→ **YOUR ASSIGNMENT**
Every line from the one containing "Image resolution: width=1568" through the last line below should be reproduced exactly; please include nothing else.

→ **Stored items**

· · · ·

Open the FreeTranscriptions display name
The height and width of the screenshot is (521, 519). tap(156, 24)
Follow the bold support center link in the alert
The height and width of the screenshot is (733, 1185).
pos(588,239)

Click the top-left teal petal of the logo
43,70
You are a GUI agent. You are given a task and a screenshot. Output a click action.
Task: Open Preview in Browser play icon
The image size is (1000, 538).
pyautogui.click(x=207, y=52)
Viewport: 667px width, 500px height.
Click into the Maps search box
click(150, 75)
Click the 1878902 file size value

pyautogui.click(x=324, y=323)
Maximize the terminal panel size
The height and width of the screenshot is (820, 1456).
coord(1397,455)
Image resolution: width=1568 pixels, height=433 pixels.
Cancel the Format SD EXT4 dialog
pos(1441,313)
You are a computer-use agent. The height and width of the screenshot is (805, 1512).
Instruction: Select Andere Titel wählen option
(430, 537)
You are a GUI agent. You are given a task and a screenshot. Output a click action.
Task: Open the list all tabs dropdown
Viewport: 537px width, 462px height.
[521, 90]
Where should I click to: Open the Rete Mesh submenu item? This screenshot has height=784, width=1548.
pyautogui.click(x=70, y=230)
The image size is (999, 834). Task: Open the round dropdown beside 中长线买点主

· · · ·

→ **RESPONSE TO THE TASK**
Image resolution: width=1568 pixels, height=433 pixels.
Cancel the Format SD EXT4 dialog
pos(1441,313)
You are a computer-use agent. The height and width of the screenshot is (805, 1512).
Instruction: Select Andere Titel wählen option
(430, 537)
You are a GUI agent. You are given a task and a screenshot. Output a click action.
Task: Open the list all tabs dropdown
Viewport: 537px width, 462px height.
[521, 90]
Where should I click to: Open the Rete Mesh submenu item? This screenshot has height=784, width=1548.
pyautogui.click(x=70, y=230)
The image size is (999, 834). Task: Open the round dropdown beside 中长线买点主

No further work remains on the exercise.